====== Text for analysis ======
Primary Health Care doctor plays hide and seek with patients

Express visited the centre along with a resident who was suffering from toothache. She was given 2 tablets by the staff nurse, and asked to drink plenty of water.
For representational purposes
For representational purposes

CHENNAI: Beyond the walls of what looks like an untroubled island within Tamil Nadu Slum Clearance Board premises at Perumbakkam where a Primary Health Care centre is situated, all seems to be not well.
The only doctor on duty comes in at 9 am, but does not stay past 11 am on most days, lament local residents. The doctor is mandated to stay in the Centre till 4 pm, they point out. But, it does not happen.  

Express visited the Centre twice, in a gap of three weeks. Both times, it was the single nurse on duty who doubled up as the doctor. There is just this nurse and a compounder in this PHC that is supposed to cater to a population of 13,000 families, most of them who have been evicted from central areas of the city and resttled in TNSCB tenements here.

Express visited the centre along with a resident who was suffering from toothache. She was given 2 tablets by the staff nurse, and asked to drink plenty of water. Till recently, the sanitary worker was writing the prescriptions, alleged the residents.
======
Required actions:
(A) Please write out the passage of the article on the Perumbakkam health centre from "The only doctor" up to and including "TNSCB tenements here.", copied word for word.
(B) Render this sentence from the article on the Perumbakkam health centre in Spanish: "The doctor is mandated to stay in the Centre till 4 pm, they point out."
====== Given information ======
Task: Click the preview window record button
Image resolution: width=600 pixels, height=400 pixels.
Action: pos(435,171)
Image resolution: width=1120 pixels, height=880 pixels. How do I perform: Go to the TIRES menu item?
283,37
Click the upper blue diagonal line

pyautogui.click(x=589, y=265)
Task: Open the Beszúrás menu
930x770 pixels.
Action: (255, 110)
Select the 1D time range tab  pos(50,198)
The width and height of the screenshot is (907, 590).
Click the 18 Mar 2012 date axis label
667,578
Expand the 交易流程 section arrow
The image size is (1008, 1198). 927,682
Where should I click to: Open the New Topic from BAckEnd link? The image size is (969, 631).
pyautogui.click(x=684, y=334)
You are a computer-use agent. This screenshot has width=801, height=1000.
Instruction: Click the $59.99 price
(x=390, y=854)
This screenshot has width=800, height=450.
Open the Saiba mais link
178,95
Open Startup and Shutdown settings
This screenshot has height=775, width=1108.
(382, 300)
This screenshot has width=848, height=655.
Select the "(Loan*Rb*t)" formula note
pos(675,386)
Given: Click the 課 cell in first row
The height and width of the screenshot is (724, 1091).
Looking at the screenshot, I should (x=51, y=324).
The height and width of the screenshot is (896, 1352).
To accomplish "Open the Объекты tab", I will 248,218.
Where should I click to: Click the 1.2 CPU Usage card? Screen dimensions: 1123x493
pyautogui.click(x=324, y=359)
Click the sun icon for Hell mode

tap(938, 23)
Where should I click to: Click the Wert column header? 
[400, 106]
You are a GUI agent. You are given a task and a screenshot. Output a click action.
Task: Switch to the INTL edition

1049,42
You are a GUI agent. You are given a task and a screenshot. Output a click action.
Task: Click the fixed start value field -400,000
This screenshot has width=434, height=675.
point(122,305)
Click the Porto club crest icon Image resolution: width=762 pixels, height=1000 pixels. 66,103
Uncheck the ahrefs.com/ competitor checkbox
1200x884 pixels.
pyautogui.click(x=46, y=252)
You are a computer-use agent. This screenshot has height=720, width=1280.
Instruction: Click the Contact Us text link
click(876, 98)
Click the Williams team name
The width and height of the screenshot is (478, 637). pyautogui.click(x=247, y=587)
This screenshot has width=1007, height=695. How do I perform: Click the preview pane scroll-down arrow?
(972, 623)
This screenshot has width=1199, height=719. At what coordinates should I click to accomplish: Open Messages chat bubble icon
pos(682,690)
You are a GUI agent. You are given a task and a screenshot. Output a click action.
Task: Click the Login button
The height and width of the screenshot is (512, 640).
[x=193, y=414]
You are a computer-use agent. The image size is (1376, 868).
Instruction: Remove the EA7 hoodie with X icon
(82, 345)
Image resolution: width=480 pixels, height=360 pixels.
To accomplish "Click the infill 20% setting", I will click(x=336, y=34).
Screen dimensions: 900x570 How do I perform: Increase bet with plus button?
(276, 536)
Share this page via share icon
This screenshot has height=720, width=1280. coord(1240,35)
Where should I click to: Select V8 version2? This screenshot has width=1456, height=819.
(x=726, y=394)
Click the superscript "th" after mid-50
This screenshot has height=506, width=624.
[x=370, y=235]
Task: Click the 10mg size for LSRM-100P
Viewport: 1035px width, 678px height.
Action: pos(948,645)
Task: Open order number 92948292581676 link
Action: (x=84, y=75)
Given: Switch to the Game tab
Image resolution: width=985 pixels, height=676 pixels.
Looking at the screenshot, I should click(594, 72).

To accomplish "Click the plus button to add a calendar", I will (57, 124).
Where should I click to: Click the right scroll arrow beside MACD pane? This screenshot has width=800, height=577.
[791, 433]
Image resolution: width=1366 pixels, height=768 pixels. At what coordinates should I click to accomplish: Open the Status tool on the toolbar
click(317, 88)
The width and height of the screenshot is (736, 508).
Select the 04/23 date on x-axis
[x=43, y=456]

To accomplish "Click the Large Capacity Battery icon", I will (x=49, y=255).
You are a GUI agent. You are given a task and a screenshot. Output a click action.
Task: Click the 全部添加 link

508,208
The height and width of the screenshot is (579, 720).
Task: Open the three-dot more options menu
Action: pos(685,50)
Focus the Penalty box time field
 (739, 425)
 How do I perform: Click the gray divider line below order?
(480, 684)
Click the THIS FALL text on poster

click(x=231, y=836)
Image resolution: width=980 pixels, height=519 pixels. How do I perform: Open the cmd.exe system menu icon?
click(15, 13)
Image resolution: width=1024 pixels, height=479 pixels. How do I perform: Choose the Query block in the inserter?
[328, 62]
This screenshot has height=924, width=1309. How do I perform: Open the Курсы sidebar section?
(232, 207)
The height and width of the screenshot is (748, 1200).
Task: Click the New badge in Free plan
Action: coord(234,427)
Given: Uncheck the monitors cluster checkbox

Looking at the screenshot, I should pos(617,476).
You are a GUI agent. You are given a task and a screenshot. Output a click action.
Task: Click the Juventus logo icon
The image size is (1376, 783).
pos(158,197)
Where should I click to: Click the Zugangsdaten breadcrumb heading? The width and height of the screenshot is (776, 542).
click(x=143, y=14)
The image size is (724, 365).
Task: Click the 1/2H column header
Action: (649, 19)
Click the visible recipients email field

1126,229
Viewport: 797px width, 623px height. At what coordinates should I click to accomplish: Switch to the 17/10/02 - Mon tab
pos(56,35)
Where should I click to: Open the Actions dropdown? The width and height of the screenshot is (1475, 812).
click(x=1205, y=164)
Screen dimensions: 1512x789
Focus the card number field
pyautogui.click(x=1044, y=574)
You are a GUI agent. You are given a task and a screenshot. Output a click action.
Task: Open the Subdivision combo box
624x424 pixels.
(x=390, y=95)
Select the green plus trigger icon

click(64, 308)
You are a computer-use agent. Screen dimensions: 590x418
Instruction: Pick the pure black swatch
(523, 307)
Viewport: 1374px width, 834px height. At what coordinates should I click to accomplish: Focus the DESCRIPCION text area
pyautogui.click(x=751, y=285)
======
Per-task outputs:
(A)
The only doctor on duty comes in at 9 am, but does not stay past 11 am on most days, lament local residents. The doctor is mandated to stay in the Centre till 4 pm, they point out. But, it does not happen.  

Express visited the Centre twice, in a gap of three weeks. Both times, it was the single nurse on duty who doubled up as the doctor. There is just this nurse and a compounder in this PHC that is supposed to cater to a population of 13,000 families, most of them who have been evicted from central areas of the city and resttled in TNSCB tenements here.

(B) El médico está obligado a permanecer en el Centro hasta las 4 de la tarde, señalan.